Illegal engine oil dumping is an important source of marine pollution as can be seen from the pie chart.
Pie chart. Causes of Marine Pollution
For a consulting project with Environment Canada, I was given \(n=17\) samples, labelled a, b, …, q of the spectroscopy analysis of different oil slicks caused by illegal engine oil dumping off the East Coast of Canada. The spectroscopy measurements comprised \(p=173\) normalized ion concentrations. These normalized ion measurements are like spectrographic fingerprints for the vessel that damped the used engine oil.
The basic problem given 17 oil slicks, determine how many different ships are involved. This is a clustering problem with \(n=17\) samples and \(p=173\). Notice that this is a wide data problem since \(p>>n\).

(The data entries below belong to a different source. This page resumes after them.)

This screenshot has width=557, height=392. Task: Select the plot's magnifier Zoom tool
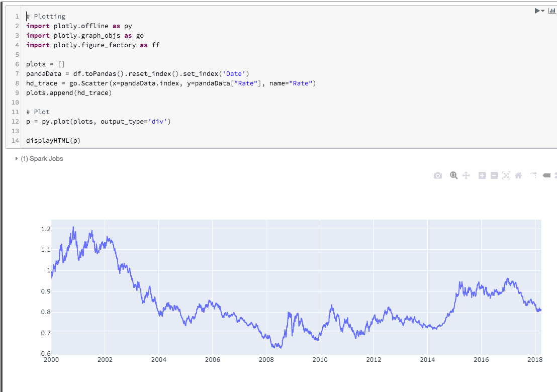[453, 175]
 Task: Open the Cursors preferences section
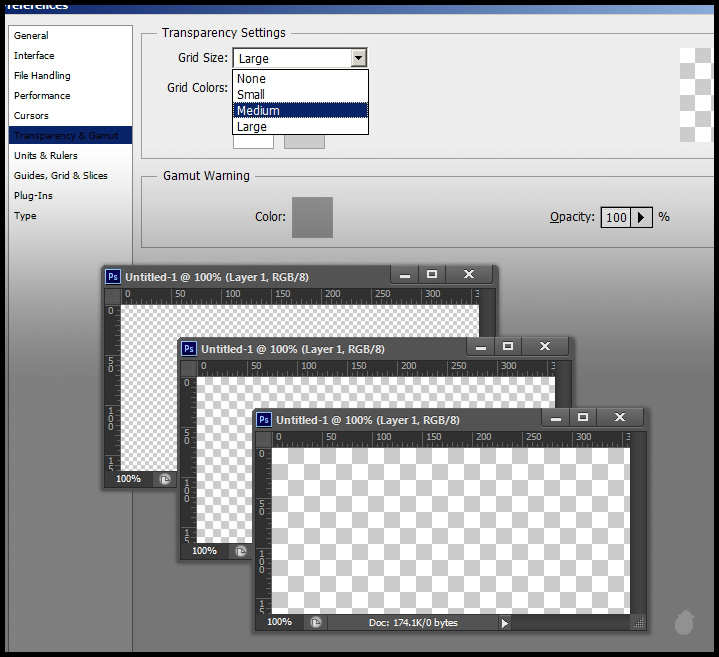tap(31, 116)
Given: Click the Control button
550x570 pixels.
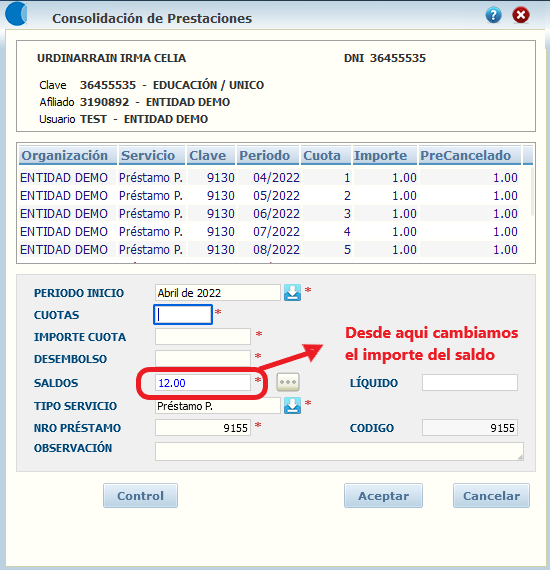Looking at the screenshot, I should tap(140, 495).
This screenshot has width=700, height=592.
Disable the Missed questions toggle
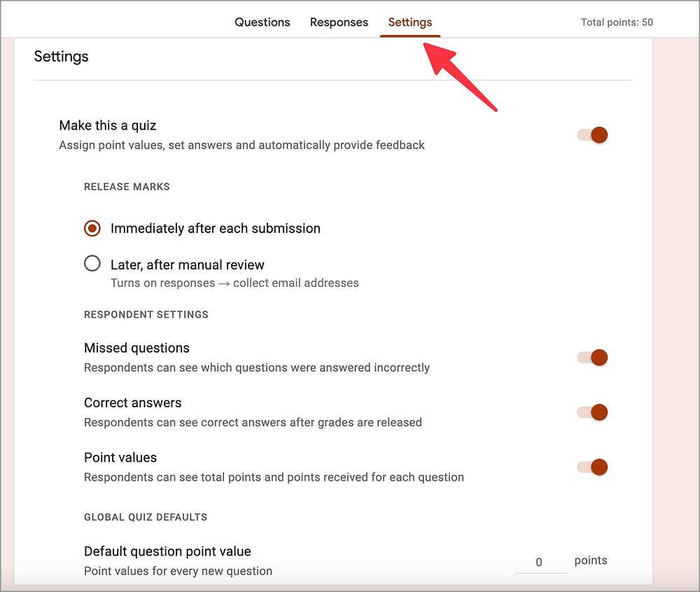pyautogui.click(x=593, y=358)
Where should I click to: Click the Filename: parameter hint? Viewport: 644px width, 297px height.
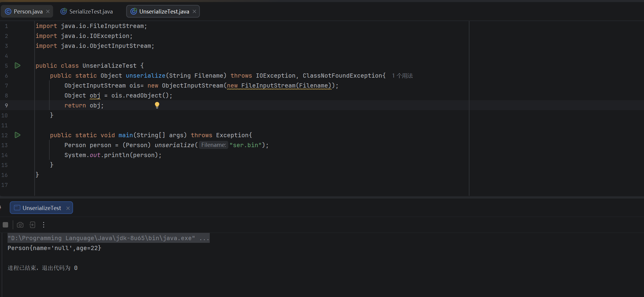(x=214, y=145)
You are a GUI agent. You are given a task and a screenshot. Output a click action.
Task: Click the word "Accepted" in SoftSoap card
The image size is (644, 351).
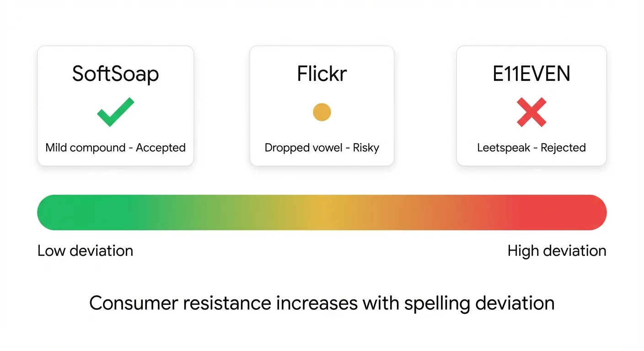[161, 148]
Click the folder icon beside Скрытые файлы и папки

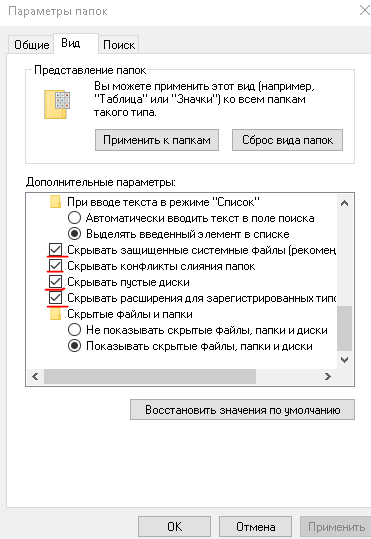coord(55,314)
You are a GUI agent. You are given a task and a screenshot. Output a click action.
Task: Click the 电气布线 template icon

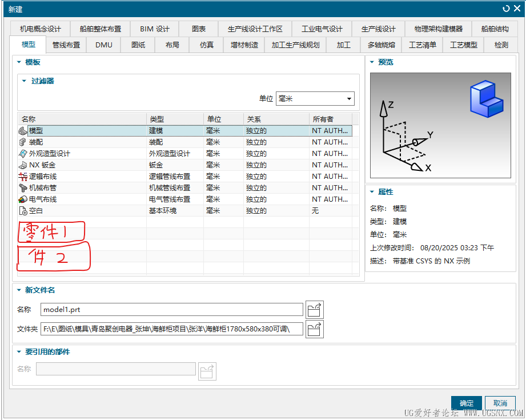click(x=23, y=199)
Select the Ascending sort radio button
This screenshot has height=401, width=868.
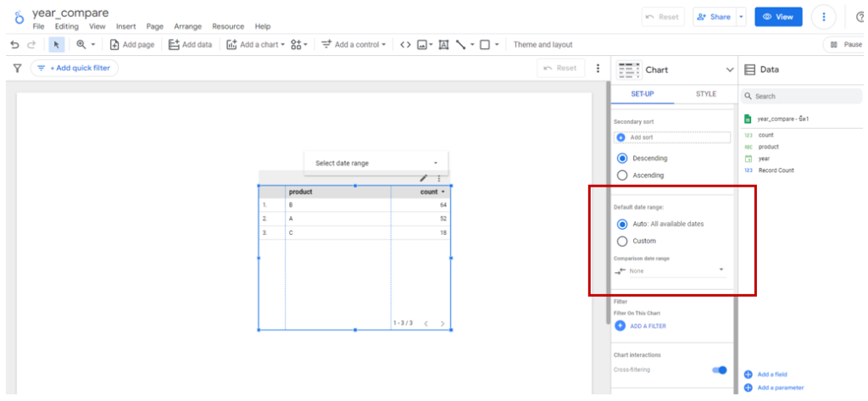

The data was provided in a csv-file with rows and columns corresponding to variables and observations. Note that this is the transpose of the usual data matrix. After inputting to R and taking the transpose, we find that 89 variables have interquartile range, \({\rm IRQ} = 0\). So these variables were discarded. The remaining data matrix is 17-by-84. Here is a display of the first six rows and columns of this data matrix,
## Ion1 Ion2 Ion3 Ion4 Ion5 Ion6
## a 0.00 0.00 0.00 6.60 7.06 2.42
## b 1.04 3.14 41.02 100.00 50.56 5.50
## c 2.12 0.00 1.10 14.63 10.78 2.78
## d 1.45 0.00 9.83 32.20 25.11 3.86
## e 0.00 0.00 0.00 23.74 14.63 0.00
## f 20.61 64.86 100.00 87.23 60.76 5.18
The PCs are computed using prcomp() and the scree plot is shown below in Figure 1. The scree plot suggests that the first two principal components account for most of the variation.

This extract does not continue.